In cerca di spazi riscopriamo i nostri balconi, grandi , piccoli, e allora la voglia di renderli vivibili e di “prendere aria” come mi diceva mia nonna, quando i bambini non potevano ascoltare i segreti dei grandi. Così una sedia, un libro e grazie alla primavera alle porte mi sembra di stare fuori, da quanto non lo facevo e mi viene in mente mio padre che prendeva il sole come una lucertola nelle sue venute romane, e con un po’ di musica sogno di essere sul terrazzo di casa a Napoli con Capri e il Golfo davanti, sento le voci dei miei genitori e appena riapro gli occhi ho le lacrime che scendono sul viso.
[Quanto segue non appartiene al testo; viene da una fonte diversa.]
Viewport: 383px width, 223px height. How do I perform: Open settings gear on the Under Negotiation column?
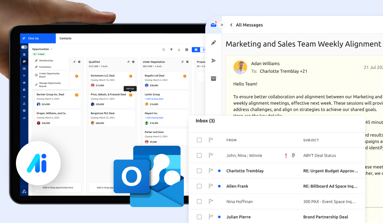click(187, 62)
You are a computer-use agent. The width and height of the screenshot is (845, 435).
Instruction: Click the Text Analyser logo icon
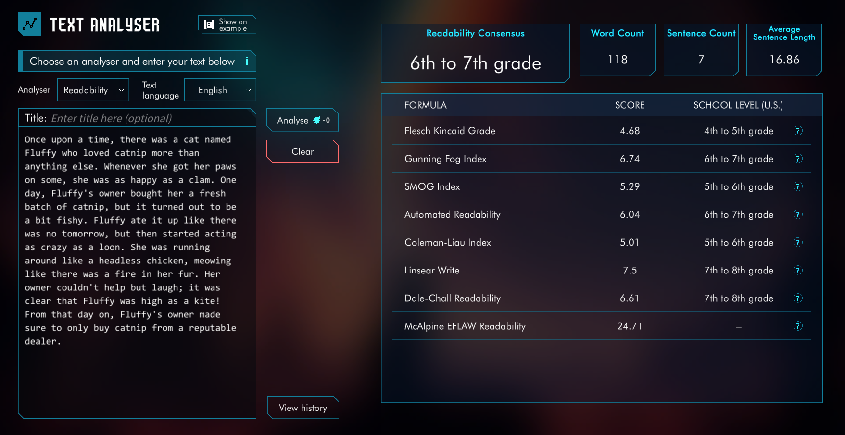coord(29,24)
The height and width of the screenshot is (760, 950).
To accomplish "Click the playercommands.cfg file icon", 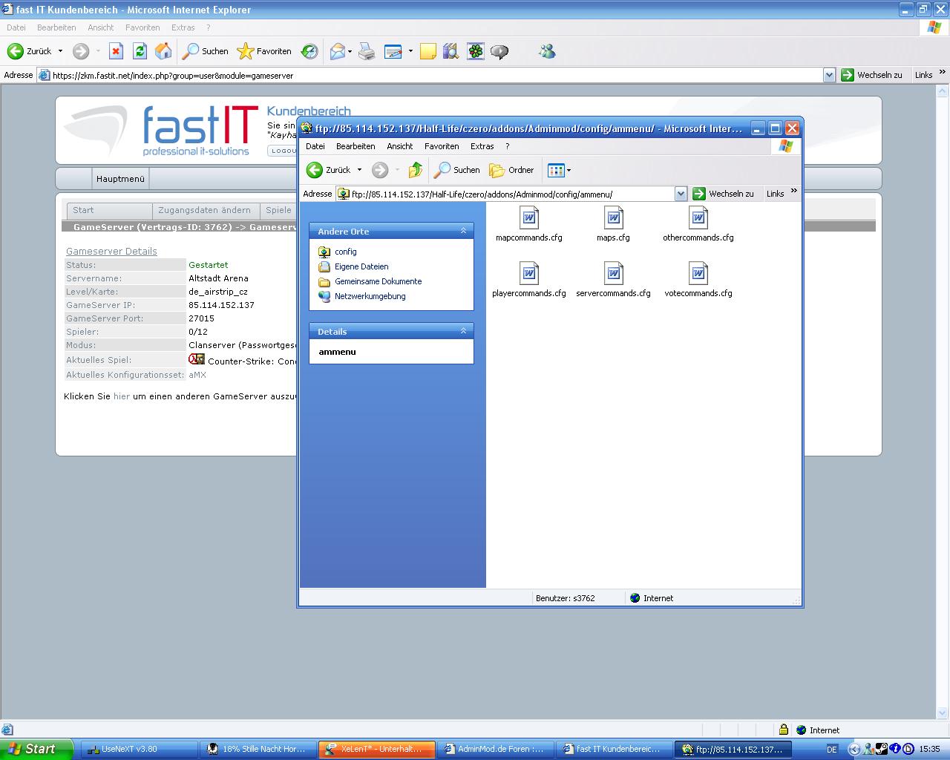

Ma una delle cose più belle, di questo dannato e maledetto periodo, è vivere con mia madre. Lei a Napoli, in quella casa affacciata sul panorama più bello del mondo, e io a Roma nord, il computer in cucina sia per lei che per me, il colore della cucina è lo stesso, siamo distanti ma vicine. Da domenica siamo connesse su Skype, lasciamo il pc acceso anche di notte, ogni tanto Skype si stufa e la connessione dopo 12 ore si stacca, ma se non è notte, ripristiniamo subito il contatto.
Insomma che bello fare la “ sentinella/angelo custode ” della mia mamma, è come essere lì, certo non posso abbracciarla ma sento la sua voce, i rumori della sua quotidianità. E così sappiamo tutto di noi, cosa cuciniamo, cosa vediamo in tv e le emozioni che di volta in volta ci assalgono. Insomma sono il suo “ Grande Fratello”, la webcam mi permette di rendere la sua solitudine una condivisione, chiunque passi davanti si fa vivo e così la nonna può condividere la sua vita.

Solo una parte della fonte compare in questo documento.